Render the lines below as a Markdown table with the columns Row and Line text. Begin at the line that contains "Screen dimensions: 316x227", stop after the line that contains "This screenshot has", and leave out blank lines and the pictures.

__Records shown__.
──────────────────────────────

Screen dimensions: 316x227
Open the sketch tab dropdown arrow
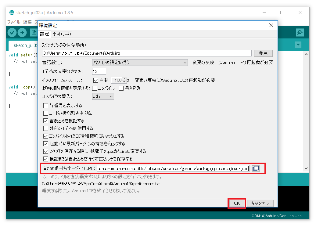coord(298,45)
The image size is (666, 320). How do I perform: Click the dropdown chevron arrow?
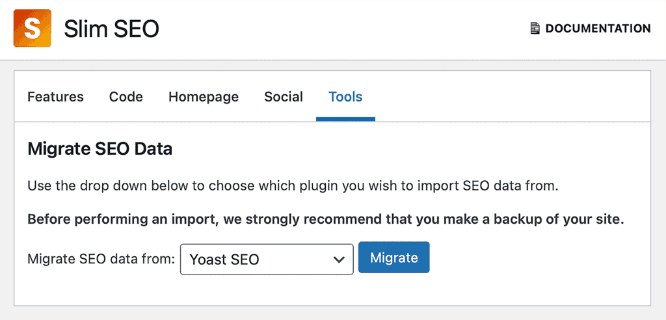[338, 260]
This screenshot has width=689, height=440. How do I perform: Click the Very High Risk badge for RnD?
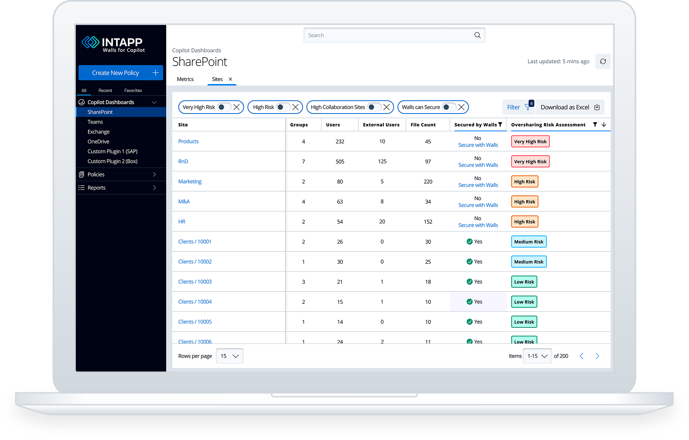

──────────────────────────────

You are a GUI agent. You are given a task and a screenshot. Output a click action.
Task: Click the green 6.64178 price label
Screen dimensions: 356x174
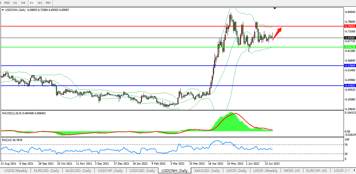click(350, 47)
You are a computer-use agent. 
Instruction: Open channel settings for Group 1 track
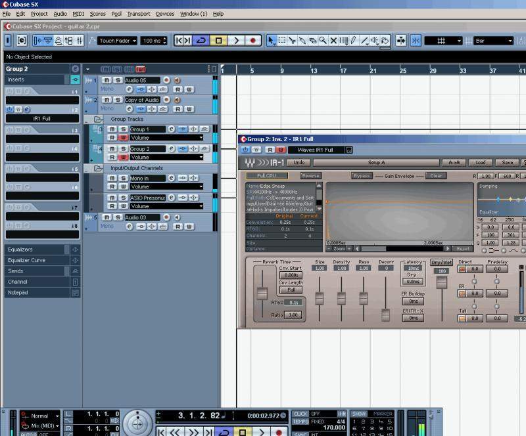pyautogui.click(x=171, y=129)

──────────────────────────────

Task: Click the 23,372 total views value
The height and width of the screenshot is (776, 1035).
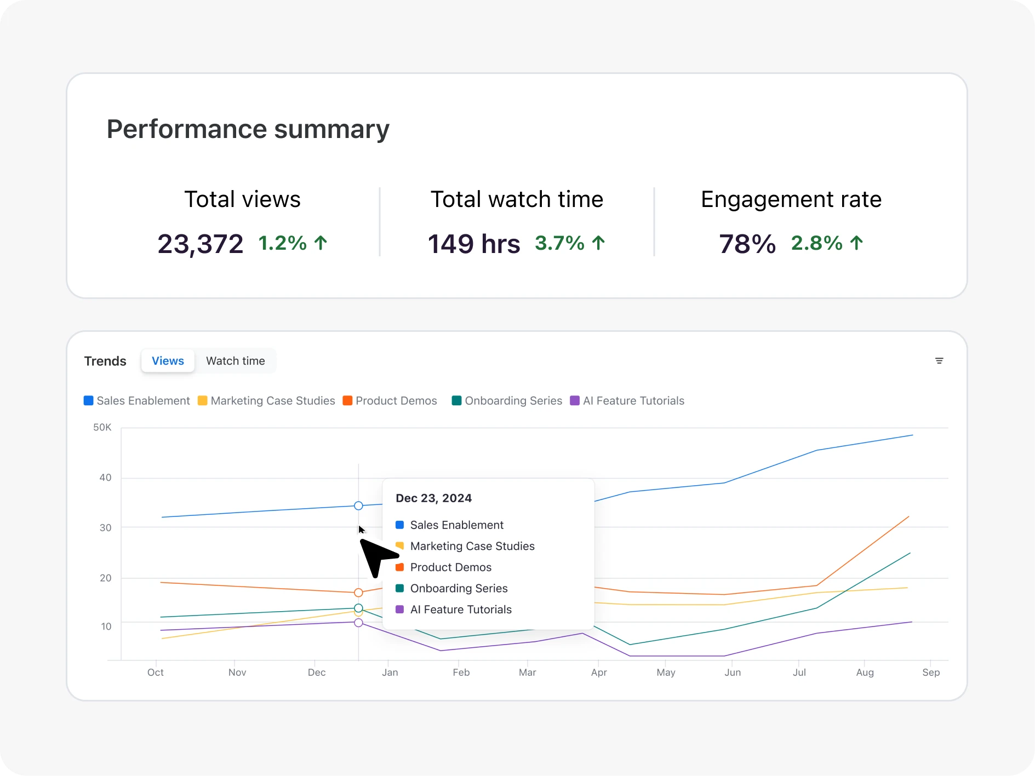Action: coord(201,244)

──────────────────────────────

__Correct response__.
| Row | Line text |
|---|---|
| 1 | Screen dimensions: 316x227 |
| 2 | Open the sketch tab dropdown arrow |
| 3 | coord(298,45) |
| 4 | The image size is (666, 320). How do I perform: Click the dropdown chevron arrow? |
| 5 | [338, 260] |
| 6 | This screenshot has width=689, height=440. How do I perform: Click the Very High Risk badge for RnD? |